## Requirement
An exact copy of the entries is required, excluding any pictures.

(Collected data entries)
────────

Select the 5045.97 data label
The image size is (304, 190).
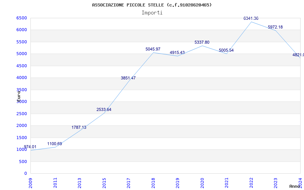point(153,49)
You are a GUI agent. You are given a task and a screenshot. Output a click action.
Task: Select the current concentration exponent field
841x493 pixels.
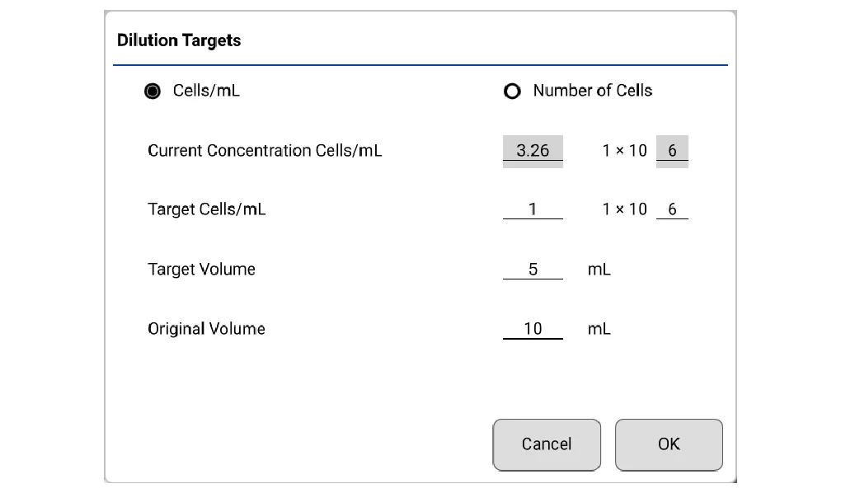(x=672, y=151)
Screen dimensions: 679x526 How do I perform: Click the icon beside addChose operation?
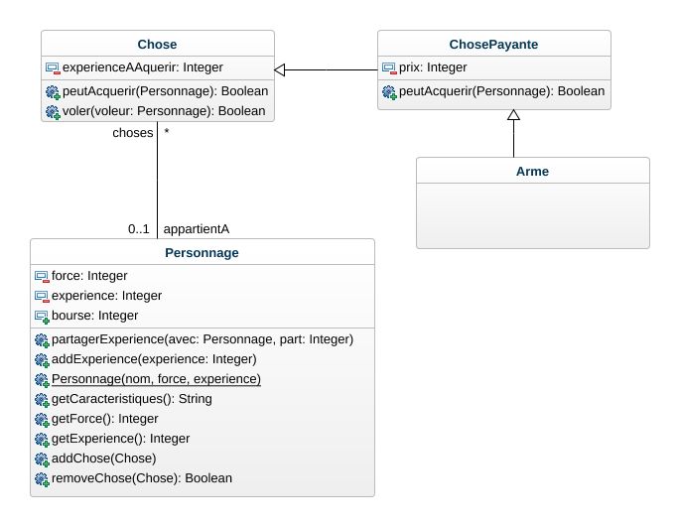42,459
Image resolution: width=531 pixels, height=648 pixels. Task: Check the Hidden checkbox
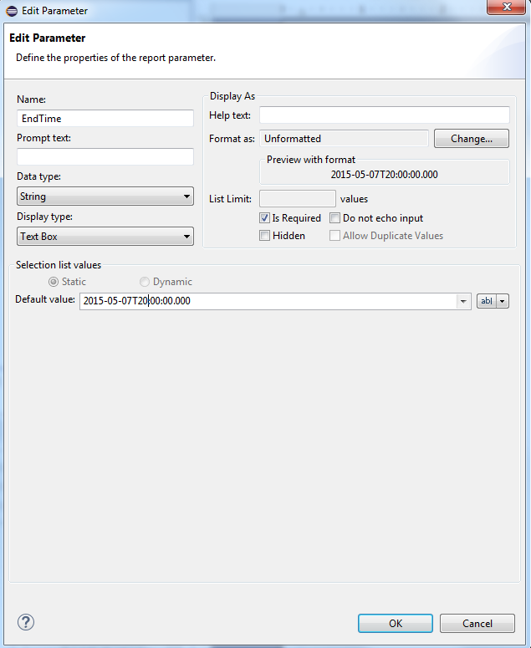click(x=265, y=236)
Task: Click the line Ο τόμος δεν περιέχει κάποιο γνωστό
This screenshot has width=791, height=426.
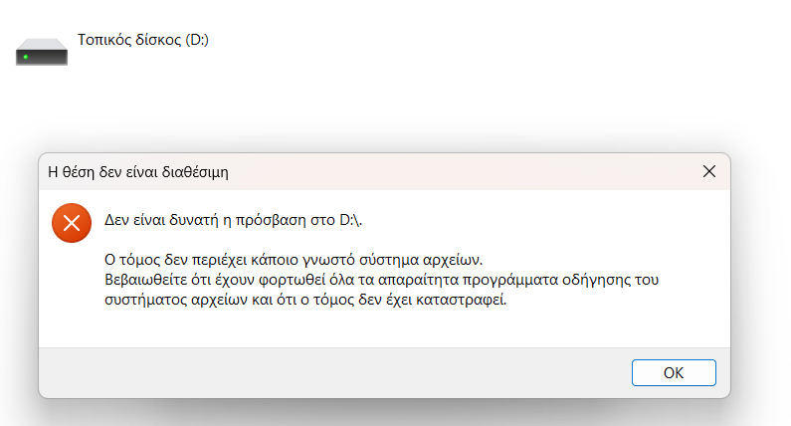Action: pyautogui.click(x=294, y=260)
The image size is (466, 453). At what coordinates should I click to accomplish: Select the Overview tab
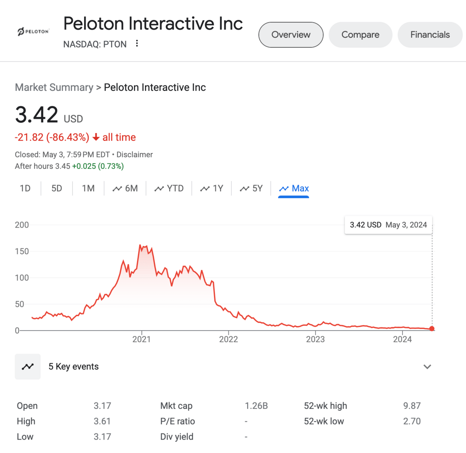pyautogui.click(x=291, y=35)
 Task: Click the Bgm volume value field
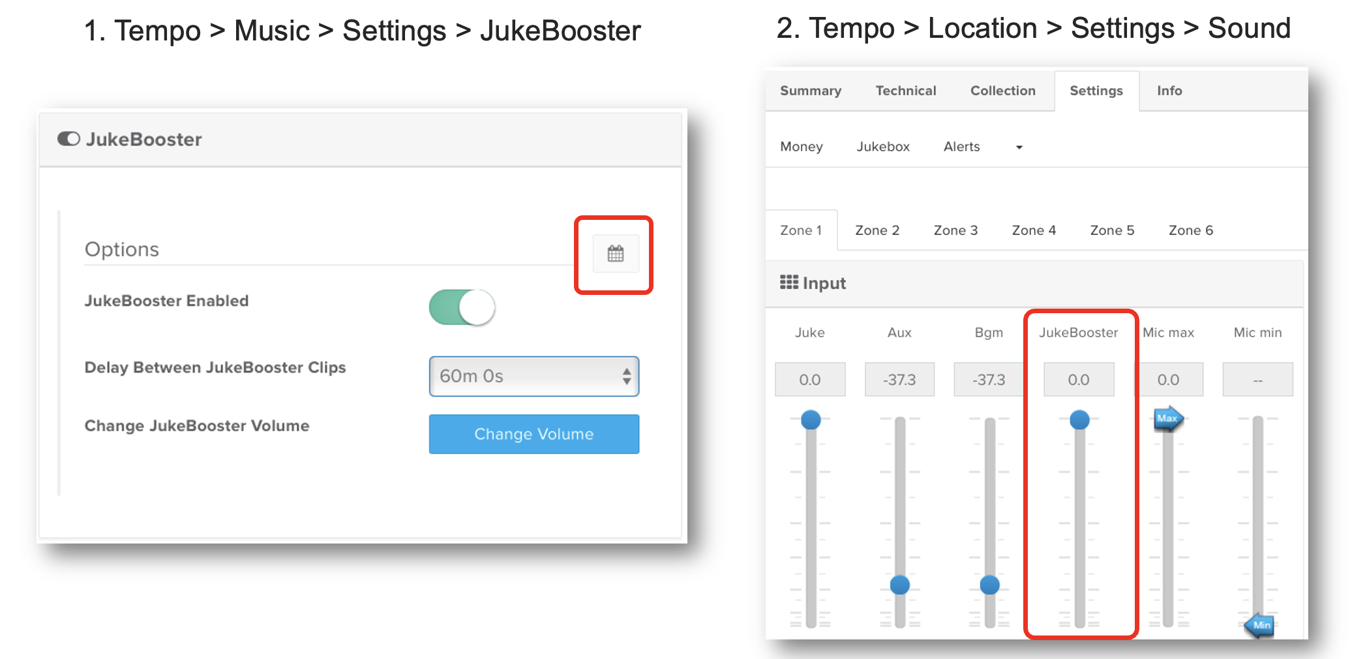[988, 380]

────────

## Exercise result
Select the 5045.97 data label
The image size is (304, 190).
point(153,49)
You are a GUI agent. You are given a task and a screenshot. Output a click action.
Task: Select the current concentration exponent field
841x493 pixels.
(x=672, y=151)
Screen dimensions: 679x526 How do I perform: Click the icon beside addChose operation?
42,459
Image resolution: width=531 pixels, height=648 pixels. Task: Check the Hidden checkbox
click(x=265, y=236)
Task: Click the line Ο τόμος δεν περιέχει κάποιο γνωστό
This screenshot has width=791, height=426.
Action: pyautogui.click(x=294, y=260)
The image size is (466, 453). At what coordinates should I click to accomplish: Select the Overview tab
pyautogui.click(x=291, y=35)
 Task: Click the Bgm volume value field
[988, 380]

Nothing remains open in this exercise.